Stored data —
══════════════════════════════

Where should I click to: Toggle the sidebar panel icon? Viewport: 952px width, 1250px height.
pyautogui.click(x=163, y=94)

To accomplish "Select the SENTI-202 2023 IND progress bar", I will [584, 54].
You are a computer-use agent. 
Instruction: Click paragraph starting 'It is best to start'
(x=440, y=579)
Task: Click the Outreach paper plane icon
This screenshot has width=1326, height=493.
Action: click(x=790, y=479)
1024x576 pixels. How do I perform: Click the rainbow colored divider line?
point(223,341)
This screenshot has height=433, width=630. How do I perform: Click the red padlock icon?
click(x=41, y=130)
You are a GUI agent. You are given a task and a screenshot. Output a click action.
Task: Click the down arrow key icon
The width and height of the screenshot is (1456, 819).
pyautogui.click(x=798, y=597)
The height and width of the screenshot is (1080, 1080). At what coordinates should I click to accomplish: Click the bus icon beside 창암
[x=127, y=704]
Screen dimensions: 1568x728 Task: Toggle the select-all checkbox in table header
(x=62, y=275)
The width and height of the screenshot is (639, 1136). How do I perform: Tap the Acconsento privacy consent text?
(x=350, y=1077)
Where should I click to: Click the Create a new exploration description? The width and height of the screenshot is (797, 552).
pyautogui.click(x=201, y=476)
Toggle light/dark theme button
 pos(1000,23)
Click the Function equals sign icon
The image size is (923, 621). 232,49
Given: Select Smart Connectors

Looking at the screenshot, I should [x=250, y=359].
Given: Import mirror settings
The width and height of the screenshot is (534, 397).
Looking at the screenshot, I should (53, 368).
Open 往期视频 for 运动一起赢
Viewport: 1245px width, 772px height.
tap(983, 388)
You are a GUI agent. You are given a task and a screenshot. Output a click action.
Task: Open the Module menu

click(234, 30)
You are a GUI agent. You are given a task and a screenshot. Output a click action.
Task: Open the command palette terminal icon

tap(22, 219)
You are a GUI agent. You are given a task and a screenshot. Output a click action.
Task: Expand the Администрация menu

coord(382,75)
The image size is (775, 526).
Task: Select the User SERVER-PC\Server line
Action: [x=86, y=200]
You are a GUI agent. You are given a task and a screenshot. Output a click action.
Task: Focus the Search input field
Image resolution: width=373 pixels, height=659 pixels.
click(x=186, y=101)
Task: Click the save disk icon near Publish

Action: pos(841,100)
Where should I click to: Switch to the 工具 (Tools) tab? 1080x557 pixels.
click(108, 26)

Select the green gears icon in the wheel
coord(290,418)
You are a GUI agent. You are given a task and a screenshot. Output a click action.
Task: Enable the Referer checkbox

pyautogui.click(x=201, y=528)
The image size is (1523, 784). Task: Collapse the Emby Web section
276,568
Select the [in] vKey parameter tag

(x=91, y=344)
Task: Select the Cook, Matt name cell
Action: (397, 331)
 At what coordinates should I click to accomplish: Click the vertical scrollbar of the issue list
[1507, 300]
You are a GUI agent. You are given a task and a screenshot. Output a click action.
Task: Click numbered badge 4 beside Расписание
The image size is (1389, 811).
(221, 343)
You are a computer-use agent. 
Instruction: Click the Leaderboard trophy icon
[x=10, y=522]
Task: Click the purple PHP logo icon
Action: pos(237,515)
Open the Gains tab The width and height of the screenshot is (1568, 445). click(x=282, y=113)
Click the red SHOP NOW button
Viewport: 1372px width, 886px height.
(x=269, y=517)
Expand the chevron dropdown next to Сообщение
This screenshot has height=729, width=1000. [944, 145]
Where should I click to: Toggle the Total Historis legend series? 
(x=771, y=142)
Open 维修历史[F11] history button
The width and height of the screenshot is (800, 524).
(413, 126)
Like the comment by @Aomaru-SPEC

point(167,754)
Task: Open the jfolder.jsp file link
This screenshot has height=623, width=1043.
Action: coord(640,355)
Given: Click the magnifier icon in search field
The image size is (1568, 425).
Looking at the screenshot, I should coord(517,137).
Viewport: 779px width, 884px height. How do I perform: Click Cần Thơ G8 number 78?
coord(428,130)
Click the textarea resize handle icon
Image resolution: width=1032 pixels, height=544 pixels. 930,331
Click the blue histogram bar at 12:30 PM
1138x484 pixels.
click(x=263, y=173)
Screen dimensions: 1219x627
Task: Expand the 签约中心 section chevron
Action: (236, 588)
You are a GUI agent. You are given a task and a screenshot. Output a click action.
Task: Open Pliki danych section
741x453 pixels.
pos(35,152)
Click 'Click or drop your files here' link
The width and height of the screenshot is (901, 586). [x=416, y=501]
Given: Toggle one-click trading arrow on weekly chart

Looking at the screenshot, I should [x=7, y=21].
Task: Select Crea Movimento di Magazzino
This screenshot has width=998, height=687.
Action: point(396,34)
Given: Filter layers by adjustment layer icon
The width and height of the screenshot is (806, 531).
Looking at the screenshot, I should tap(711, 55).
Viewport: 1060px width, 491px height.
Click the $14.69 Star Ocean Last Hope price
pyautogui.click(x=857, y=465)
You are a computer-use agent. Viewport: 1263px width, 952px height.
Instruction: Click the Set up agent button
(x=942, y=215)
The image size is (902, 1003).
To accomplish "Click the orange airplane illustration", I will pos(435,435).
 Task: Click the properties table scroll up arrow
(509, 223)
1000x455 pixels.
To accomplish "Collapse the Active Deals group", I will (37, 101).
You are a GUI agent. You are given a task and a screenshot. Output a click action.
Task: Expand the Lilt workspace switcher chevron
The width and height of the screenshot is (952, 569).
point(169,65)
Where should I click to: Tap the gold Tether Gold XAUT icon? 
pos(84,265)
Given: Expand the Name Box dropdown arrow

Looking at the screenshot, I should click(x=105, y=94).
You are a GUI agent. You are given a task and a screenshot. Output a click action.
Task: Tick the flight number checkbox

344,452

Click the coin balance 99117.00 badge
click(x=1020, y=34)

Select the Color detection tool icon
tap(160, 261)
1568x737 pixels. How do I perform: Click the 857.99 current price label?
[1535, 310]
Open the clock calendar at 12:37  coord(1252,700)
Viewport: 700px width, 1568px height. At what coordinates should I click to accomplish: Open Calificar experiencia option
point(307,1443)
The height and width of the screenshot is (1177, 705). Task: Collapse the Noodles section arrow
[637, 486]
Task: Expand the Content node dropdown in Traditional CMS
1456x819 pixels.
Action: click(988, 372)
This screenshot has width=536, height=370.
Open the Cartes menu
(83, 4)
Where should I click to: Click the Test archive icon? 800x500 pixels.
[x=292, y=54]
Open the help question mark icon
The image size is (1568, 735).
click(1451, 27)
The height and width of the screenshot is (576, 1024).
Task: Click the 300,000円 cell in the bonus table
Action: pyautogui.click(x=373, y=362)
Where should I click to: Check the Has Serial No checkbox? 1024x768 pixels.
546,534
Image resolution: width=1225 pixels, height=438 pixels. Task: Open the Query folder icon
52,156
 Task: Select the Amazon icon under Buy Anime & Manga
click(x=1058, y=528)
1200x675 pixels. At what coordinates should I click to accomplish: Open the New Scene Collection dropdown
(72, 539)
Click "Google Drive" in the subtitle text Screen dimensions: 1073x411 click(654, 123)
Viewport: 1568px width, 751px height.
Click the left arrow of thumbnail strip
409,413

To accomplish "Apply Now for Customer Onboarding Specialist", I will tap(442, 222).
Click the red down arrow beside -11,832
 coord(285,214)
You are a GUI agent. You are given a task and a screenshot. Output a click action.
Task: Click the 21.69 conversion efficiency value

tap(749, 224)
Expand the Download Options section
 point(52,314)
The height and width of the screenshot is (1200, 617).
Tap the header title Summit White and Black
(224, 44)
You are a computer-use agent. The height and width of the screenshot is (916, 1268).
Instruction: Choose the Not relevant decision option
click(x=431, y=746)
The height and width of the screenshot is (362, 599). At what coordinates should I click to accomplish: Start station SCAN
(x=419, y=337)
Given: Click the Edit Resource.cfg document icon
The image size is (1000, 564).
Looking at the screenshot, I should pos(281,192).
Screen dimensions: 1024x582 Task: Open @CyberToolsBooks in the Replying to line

══════════════════════════════

ABOUT THIS TASK —
Using the data above, return each line that includes the word "will".

WRITTEN ANSWER —
To accomplish "Select the SENTI-202 2023 IND progress bar", I will [584, 54].
To accomplish "Click the orange airplane illustration", I will pos(435,435).
To accomplish "Collapse the Active Deals group", I will (37, 101).
To accomplish "Apply Now for Customer Onboarding Specialist", I will tap(442, 222).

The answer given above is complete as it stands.